> [Data supplied]:
- - - - -

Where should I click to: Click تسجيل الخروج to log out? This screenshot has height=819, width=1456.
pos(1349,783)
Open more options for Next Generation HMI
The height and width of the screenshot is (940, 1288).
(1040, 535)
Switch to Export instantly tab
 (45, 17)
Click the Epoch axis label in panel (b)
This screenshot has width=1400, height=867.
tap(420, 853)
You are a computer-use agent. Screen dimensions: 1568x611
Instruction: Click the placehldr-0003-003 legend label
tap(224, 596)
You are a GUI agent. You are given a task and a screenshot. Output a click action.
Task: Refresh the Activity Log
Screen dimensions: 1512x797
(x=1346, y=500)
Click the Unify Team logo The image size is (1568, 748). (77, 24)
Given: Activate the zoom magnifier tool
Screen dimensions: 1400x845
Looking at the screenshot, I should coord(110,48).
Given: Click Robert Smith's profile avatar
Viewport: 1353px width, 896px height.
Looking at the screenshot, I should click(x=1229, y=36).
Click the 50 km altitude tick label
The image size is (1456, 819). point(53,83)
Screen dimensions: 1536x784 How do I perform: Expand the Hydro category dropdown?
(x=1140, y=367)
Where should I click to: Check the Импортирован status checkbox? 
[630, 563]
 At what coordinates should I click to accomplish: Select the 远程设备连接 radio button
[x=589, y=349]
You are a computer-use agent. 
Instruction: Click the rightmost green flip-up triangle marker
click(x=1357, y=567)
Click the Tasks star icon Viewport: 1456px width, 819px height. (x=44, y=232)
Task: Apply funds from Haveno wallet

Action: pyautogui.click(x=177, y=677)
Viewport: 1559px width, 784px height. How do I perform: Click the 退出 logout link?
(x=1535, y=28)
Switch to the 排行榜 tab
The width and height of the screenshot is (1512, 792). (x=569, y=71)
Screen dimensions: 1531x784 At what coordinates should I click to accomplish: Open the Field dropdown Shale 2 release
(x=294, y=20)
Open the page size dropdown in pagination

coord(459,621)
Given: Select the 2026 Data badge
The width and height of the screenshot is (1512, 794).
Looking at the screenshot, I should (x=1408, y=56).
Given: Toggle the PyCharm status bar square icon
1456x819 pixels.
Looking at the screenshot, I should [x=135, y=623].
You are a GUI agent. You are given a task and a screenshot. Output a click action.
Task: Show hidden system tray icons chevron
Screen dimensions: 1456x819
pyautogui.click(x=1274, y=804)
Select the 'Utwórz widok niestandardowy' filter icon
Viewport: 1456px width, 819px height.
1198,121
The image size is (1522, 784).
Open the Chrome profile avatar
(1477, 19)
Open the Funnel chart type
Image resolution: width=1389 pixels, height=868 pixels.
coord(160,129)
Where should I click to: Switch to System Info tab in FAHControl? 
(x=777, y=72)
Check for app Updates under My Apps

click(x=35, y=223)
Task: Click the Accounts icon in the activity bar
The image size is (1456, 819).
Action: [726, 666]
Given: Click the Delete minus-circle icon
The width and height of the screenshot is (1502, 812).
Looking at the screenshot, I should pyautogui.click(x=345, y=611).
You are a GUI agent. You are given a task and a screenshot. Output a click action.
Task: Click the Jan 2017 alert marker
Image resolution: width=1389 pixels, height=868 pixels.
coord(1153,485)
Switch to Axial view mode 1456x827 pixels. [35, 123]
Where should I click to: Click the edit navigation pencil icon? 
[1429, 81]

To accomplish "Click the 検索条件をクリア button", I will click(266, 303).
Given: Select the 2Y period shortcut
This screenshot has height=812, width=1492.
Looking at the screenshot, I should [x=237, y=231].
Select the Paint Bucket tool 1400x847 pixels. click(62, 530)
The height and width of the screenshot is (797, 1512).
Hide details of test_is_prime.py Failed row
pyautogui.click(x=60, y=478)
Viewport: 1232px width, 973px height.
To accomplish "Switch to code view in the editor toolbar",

- - - - -

> [Exercise goal]:
Check each line of the entries above for the word "computer". List the ones that have it.

> [Task answer]:
You are a computer-use agent. Screen dimensions: 1568x611
You are a computer-use agent. 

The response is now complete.